R/import_batch.R
import_geno_list.Rd
Reads and imports multiple genotype datasets specified in a list of configurations. Each configuration must include the path to the genotype data and information on field mapping. Optionally, you can also specify codes, quality threshold, separator, lines to skip, and a subset of IDs to retain. The function automatically fills the `xref_path` slot per individual and combines maps into a single data.frame, adding a `SourcePath` column indicating their origin and removing duplicated SNP rows (by Name). Prints progress messages indicating the current path being loaded (with counter).

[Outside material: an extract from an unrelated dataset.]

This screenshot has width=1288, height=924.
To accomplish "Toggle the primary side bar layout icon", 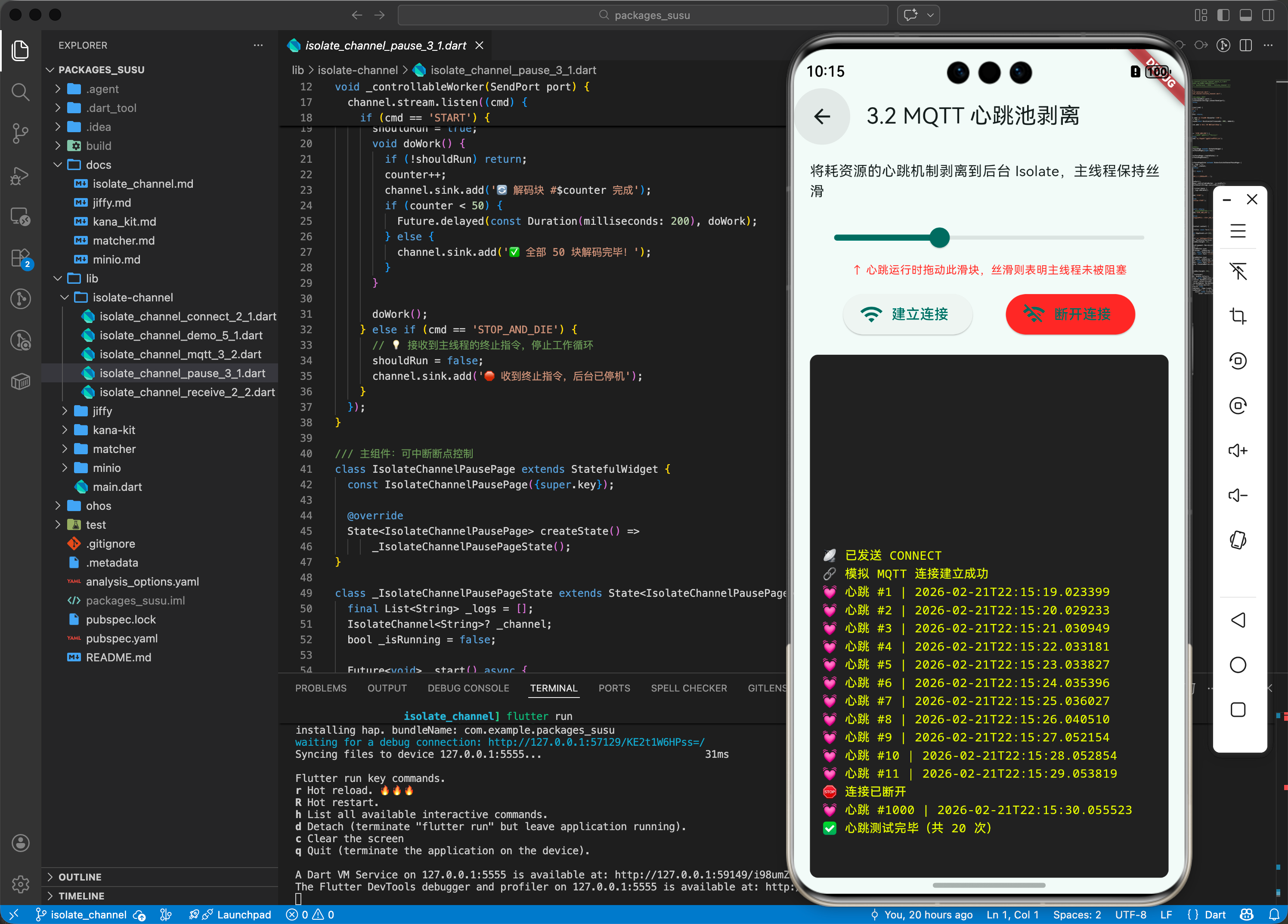I will [1223, 16].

import_geno_list(config_list)
A list of configuration lists. Each element should contain: - `path` (character): Path to the genotype file or folder. - `fields` (list): Named list defining the columns (e.g., SNP ID, sample ID, alleles, confidence). - `codes` (character vector, optional): Allele codes (default is c("A", "B")). - `threshold` (numeric, optional): Maximum allowed missingness or confidence threshold (default 0.15). - `sep` (character, optional): Field separator in the input file (default "tab-delimited"). - `skip` (integer, optional): Number of lines to skip at the beginning of the file (default 0). - `verbose` (logical, optional): Whether to print detailed messages (default TRUE). - `subset` (character vector, optional): Vector of sample IDs to retain after import.
An object of class `SNPDataLong` containing: - Combined genotype matrix (`geno`). - Combined map (`map`) as a single data.frame with `SourcePath` column and without duplicated rows. - Combined `xref_path` vector (one entry per individual). - `path` slot as a semicolon-separated string of all input dataset paths.